[Task directions]
The entries are to be repeated verbatim, with nothing left out.
Input data START
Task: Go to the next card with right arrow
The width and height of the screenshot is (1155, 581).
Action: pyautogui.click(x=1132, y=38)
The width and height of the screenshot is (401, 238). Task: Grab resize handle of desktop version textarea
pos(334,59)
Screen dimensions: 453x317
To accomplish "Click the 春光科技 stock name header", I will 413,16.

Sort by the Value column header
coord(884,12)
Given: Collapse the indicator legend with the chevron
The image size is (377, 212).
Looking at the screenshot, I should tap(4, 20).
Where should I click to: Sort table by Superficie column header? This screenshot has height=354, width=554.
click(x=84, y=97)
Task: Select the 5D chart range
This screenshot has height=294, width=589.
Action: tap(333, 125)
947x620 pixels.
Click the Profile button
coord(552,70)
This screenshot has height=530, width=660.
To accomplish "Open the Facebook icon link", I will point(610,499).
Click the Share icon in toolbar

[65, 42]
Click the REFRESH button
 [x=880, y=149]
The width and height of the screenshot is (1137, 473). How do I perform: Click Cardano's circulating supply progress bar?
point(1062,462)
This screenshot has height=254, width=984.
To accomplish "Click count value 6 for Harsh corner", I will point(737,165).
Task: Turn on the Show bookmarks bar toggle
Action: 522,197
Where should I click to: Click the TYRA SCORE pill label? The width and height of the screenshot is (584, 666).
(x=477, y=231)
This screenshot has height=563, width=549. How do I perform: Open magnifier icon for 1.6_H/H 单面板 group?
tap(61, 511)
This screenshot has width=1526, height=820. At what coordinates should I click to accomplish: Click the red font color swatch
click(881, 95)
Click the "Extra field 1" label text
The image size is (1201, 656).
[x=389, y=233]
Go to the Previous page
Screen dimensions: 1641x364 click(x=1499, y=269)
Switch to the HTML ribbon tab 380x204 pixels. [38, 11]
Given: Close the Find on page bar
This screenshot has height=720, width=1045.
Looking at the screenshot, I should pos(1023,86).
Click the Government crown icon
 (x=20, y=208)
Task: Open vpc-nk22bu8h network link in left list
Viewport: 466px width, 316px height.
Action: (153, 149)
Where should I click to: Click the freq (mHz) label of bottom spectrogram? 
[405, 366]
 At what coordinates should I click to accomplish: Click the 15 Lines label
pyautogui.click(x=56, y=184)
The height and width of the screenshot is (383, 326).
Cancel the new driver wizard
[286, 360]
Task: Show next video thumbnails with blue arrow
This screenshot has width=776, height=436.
Input data END
[Result of the task]
Task: Go to the next card with right arrow
The width and height of the screenshot is (1155, 581).
Action: pyautogui.click(x=1132, y=38)
The width and height of the screenshot is (401, 238). Task: Grab resize handle of desktop version textarea
pos(334,59)
Screen dimensions: 453x317
To accomplish "Click the 春光科技 stock name header", I will 413,16.

Sort by the Value column header
coord(884,12)
Given: Collapse the indicator legend with the chevron
The image size is (377, 212).
Looking at the screenshot, I should tap(4, 20).
Where should I click to: Sort table by Superficie column header? This screenshot has height=354, width=554.
click(x=84, y=97)
Task: Select the 5D chart range
This screenshot has height=294, width=589.
Action: tap(333, 125)
947x620 pixels.
Click the Profile button
coord(552,70)
This screenshot has height=530, width=660.
To accomplish "Open the Facebook icon link", I will point(610,499).
Click the Share icon in toolbar

[65, 42]
Click the REFRESH button
 [x=880, y=149]
The width and height of the screenshot is (1137, 473). How do I perform: Click Cardano's circulating supply progress bar?
point(1062,462)
This screenshot has height=254, width=984.
To accomplish "Click count value 6 for Harsh corner", I will point(737,165).
Task: Turn on the Show bookmarks bar toggle
Action: 522,197
Where should I click to: Click the TYRA SCORE pill label? The width and height of the screenshot is (584, 666).
(x=477, y=231)
This screenshot has height=563, width=549. How do I perform: Open magnifier icon for 1.6_H/H 单面板 group?
tap(61, 511)
This screenshot has width=1526, height=820. At what coordinates should I click to accomplish: Click the red font color swatch
click(881, 95)
Click the "Extra field 1" label text
The image size is (1201, 656).
[x=389, y=233]
Go to the Previous page
Screen dimensions: 1641x364 click(x=1499, y=269)
Switch to the HTML ribbon tab 380x204 pixels. [38, 11]
Given: Close the Find on page bar
This screenshot has height=720, width=1045.
Looking at the screenshot, I should pos(1023,86).
Click the Government crown icon
 (x=20, y=208)
Task: Open vpc-nk22bu8h network link in left list
Viewport: 466px width, 316px height.
Action: (153, 149)
Where should I click to: Click the freq (mHz) label of bottom spectrogram? 
[405, 366]
 At what coordinates should I click to accomplish: Click the 15 Lines label
pyautogui.click(x=56, y=184)
The height and width of the screenshot is (383, 326).
Cancel the new driver wizard
[286, 360]
Task: Show next video thumbnails with blue arrow
This screenshot has width=776, height=436.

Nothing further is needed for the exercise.